We can expect important scientific rebuttals to the celebrated "anti" antidepressant study in the Journal of the American Medical Association (JAMA, January issue) by Fournier and colleagues. I hope those whose lives are affected by depression will read the forthcoming challenges to Fournier's findings, and that journalists will cover what they say, since the conclusions arrived at by him are debatable. More importantly, antidepressants do work, especially for people with severe depression -- who are also at greatest risk for suicide. Aside from this debate I was surprised to read that many regarded the JAMA article as bad news about antidepressants. Bad? Why bad?

The good news I read is that depression is amenable to many interventions, so people have choices: medications, psychotherapy (like cognitive-behavioral therapy, interpersonal therapy, psychodynamic therapy), even for some with mild conditions what used to be called "watchful waiting", which is very different from indifference. Placebos are not just sugar pills -- they are means by which people who are suffering are attended to by trained, caring and attentive individuals -- that sounds a lot like watchful waiting to me.

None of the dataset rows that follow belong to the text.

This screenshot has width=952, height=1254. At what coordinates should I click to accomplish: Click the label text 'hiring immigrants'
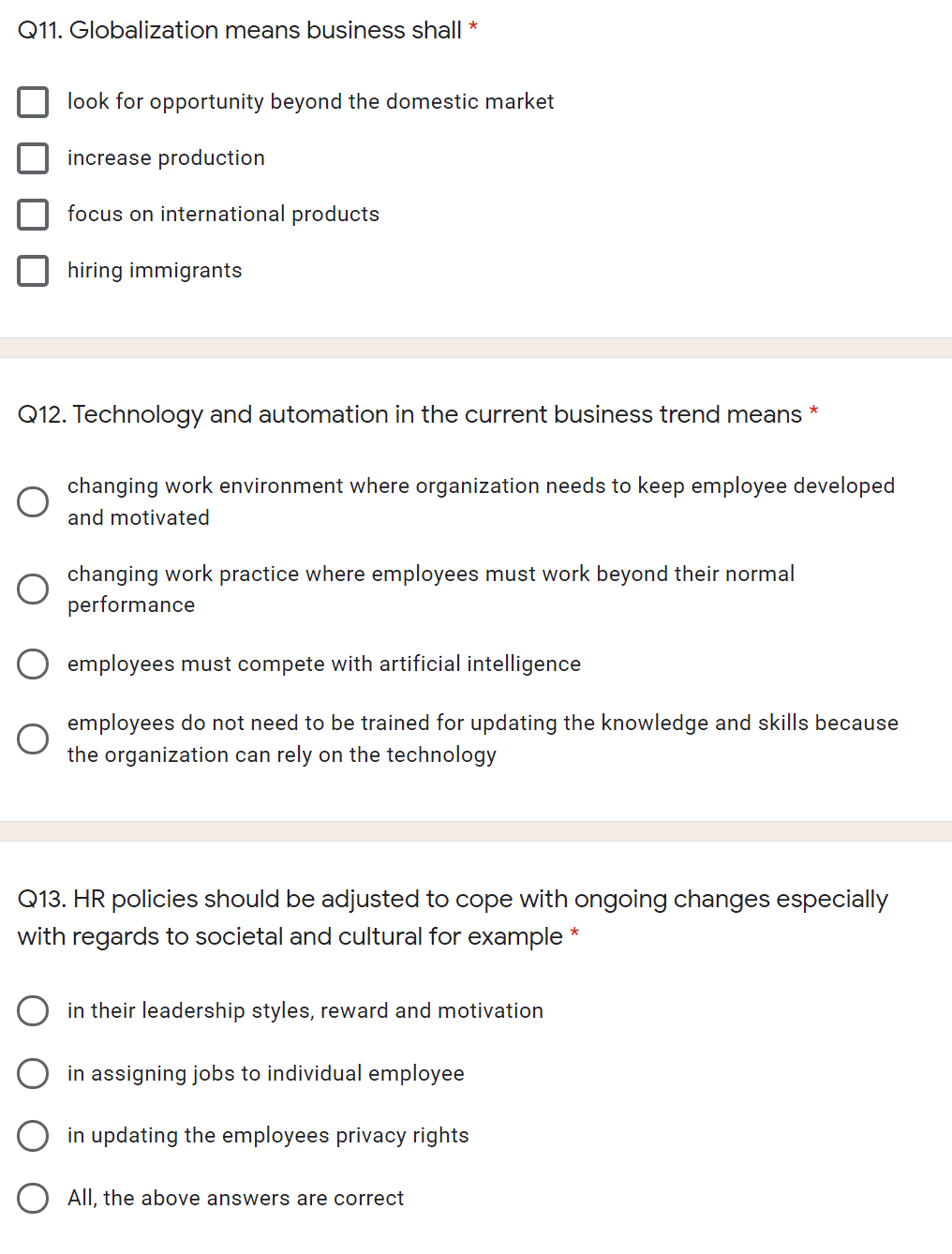coord(154,270)
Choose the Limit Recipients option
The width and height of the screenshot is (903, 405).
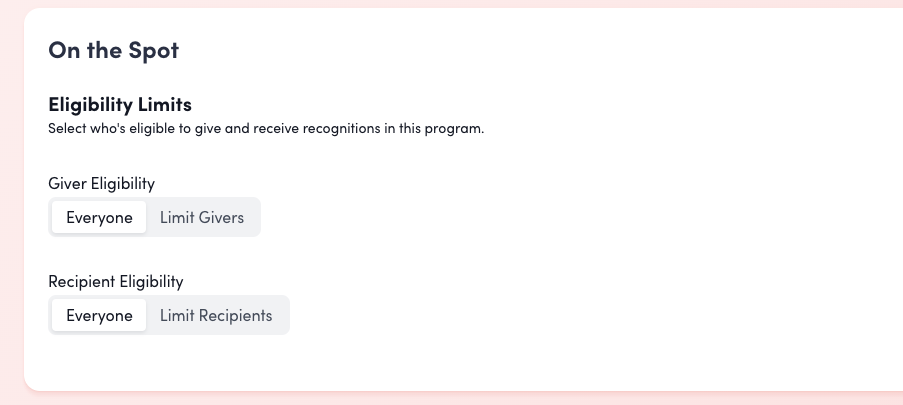pyautogui.click(x=216, y=315)
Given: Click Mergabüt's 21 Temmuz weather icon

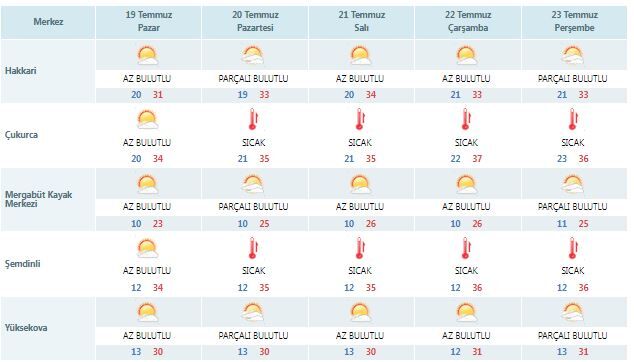Looking at the screenshot, I should (x=360, y=184).
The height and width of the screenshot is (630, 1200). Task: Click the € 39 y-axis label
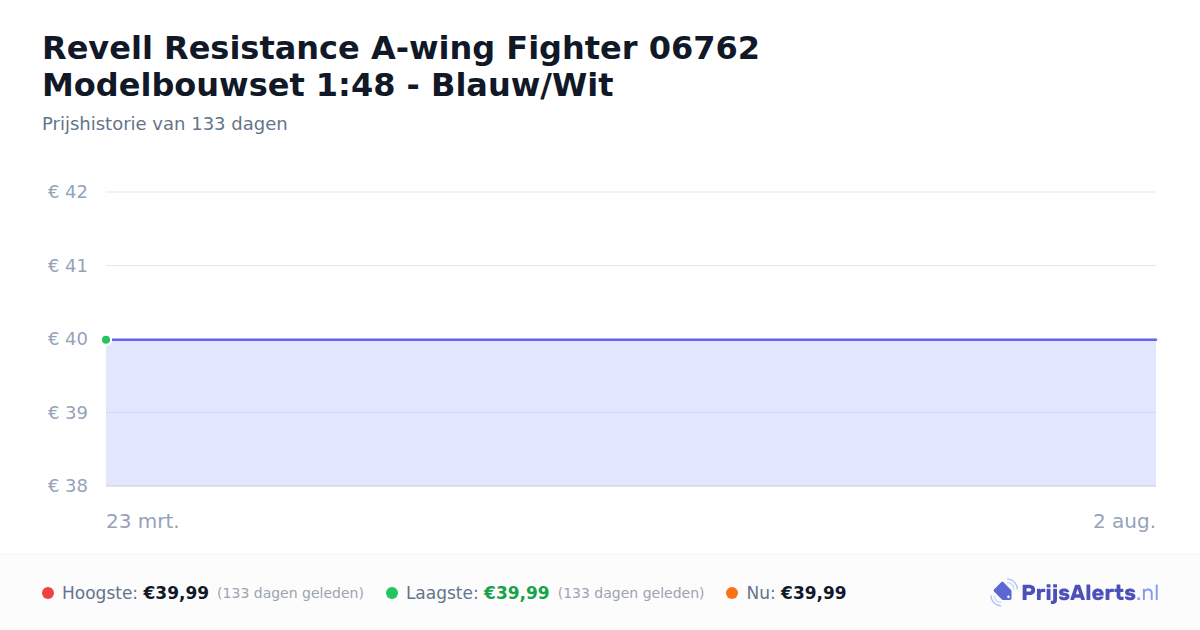(x=67, y=413)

Depression is terribly common (and far more untreated than it is properly treated -- see my Huffington post article). The fact is that far too few people get diagnosed or receive any treatment. Take a look at another journal article by Gonzalez and colleagues in the January issue of the Archives of General Psychiatry; this report tells the story of those who do not get the care they need, especially people of color.

People with depression, if their condition is recognized and they are helped to engage any one of a variety of effective treatments -- and for some kindly concern, support and hope -- will get better. That sounds like good news to me.


The opinions expressed herein are solely my own as a psychiatrist and public health advocate.